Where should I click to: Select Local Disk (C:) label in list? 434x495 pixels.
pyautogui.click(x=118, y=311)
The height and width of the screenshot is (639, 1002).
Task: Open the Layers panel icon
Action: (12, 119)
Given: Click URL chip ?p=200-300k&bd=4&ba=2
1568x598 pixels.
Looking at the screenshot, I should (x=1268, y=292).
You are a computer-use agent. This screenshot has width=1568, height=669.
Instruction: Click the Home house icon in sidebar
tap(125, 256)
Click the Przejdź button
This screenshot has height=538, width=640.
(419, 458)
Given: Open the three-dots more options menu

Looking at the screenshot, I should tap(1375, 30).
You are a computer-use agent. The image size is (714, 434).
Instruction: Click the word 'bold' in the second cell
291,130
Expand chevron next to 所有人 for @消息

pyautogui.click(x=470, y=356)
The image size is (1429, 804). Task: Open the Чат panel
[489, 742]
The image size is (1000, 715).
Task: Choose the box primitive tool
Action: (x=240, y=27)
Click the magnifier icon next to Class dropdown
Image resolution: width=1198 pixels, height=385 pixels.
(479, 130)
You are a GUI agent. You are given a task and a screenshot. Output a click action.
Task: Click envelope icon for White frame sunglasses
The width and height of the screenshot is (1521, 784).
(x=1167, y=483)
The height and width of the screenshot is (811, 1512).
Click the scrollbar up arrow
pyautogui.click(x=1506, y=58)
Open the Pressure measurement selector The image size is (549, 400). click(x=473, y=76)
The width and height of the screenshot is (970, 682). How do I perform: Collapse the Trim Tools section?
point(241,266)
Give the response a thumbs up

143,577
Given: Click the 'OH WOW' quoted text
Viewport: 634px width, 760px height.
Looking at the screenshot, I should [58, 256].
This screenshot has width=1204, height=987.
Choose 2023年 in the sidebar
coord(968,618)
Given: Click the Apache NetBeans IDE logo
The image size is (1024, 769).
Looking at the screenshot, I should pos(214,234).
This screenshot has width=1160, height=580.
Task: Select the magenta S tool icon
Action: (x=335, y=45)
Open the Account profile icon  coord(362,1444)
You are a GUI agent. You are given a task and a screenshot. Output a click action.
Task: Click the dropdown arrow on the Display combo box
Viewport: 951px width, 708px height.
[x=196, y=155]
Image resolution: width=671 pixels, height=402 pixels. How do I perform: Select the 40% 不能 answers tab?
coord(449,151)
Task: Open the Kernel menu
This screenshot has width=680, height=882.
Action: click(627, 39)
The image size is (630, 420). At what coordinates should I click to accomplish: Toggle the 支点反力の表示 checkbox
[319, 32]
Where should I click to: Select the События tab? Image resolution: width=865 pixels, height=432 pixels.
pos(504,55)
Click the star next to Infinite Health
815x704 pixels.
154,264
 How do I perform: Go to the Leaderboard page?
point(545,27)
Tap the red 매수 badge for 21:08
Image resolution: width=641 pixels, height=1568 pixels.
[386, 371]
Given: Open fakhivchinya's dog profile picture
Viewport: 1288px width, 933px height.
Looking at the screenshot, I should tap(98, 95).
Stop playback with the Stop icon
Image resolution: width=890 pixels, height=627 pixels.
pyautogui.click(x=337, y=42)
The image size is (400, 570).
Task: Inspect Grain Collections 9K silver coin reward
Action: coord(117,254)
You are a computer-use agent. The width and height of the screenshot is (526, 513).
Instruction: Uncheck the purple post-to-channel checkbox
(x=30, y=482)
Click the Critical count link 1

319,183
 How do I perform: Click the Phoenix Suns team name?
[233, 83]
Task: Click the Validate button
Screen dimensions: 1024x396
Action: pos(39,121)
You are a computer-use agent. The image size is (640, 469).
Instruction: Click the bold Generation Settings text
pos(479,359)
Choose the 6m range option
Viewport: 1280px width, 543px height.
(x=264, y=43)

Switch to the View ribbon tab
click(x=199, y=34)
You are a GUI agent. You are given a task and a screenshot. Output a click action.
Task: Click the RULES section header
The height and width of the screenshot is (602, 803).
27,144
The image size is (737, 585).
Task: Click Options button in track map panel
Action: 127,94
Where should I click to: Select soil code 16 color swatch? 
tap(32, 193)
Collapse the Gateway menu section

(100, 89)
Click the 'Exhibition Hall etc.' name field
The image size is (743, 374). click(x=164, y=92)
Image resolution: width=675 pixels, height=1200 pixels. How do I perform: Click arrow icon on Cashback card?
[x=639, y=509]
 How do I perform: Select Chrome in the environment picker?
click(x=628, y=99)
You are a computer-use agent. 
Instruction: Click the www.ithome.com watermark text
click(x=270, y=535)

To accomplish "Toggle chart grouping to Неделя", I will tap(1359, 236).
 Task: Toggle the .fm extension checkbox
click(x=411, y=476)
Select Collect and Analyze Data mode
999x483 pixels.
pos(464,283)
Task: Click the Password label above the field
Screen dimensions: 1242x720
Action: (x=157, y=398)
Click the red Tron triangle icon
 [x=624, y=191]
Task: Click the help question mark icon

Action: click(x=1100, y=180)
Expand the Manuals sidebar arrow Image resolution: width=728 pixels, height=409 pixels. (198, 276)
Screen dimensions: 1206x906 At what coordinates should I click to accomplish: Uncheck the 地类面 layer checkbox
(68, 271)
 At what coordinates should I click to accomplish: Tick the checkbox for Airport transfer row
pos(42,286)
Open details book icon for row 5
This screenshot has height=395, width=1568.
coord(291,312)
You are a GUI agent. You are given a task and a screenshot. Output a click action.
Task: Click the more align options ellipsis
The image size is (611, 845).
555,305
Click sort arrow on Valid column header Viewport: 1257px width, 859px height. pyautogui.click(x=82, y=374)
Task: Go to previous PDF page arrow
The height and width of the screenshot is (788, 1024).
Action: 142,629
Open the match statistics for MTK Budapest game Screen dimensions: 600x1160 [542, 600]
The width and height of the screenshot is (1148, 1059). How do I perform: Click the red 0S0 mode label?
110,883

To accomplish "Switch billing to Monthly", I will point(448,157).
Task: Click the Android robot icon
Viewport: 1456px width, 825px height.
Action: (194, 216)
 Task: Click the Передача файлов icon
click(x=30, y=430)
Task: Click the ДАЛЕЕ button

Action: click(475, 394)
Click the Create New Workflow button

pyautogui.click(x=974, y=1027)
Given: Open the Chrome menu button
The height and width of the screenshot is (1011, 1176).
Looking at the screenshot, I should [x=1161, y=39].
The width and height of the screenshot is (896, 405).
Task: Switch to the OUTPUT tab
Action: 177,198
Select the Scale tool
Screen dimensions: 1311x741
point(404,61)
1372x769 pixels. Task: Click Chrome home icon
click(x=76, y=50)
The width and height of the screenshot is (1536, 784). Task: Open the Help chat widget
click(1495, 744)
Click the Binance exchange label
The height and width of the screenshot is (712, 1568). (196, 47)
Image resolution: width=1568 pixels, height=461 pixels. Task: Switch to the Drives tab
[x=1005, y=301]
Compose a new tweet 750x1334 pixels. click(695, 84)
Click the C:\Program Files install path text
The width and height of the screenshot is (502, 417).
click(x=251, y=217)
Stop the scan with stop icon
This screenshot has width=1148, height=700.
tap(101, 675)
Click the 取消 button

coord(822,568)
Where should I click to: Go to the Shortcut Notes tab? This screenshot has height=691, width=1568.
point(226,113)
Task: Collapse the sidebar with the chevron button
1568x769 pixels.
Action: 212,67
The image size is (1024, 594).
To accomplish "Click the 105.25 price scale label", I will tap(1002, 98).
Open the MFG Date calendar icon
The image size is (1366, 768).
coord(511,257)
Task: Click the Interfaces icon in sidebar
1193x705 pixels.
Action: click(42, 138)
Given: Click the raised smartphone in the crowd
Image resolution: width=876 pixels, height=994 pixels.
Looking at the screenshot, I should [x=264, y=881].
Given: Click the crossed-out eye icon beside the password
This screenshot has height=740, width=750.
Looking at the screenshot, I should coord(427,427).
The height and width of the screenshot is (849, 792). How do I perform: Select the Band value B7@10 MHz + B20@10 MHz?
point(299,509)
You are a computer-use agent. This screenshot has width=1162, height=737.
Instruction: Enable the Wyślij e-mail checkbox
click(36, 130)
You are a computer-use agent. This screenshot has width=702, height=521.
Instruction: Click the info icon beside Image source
################
- The task -
The lines from the one containing "Open the MFG Date calendar icon" through the end of the data are to be copied exactly, the first and last of them included.

- Output for this exercise -
Open the MFG Date calendar icon
The image size is (1366, 768).
coord(511,257)
Task: Click the Interfaces icon in sidebar
1193x705 pixels.
Action: click(42, 138)
Given: Click the raised smartphone in the crowd
Image resolution: width=876 pixels, height=994 pixels.
Looking at the screenshot, I should [x=264, y=881].
Given: Click the crossed-out eye icon beside the password
This screenshot has height=740, width=750.
Looking at the screenshot, I should coord(427,427).
The height and width of the screenshot is (849, 792). How do I perform: Select the Band value B7@10 MHz + B20@10 MHz?
point(299,509)
You are a computer-use agent. This screenshot has width=1162, height=737.
Instruction: Enable the Wyślij e-mail checkbox
click(36, 130)
You are a computer-use agent. This screenshot has width=702, height=521.
Instruction: Click the info icon beside Image source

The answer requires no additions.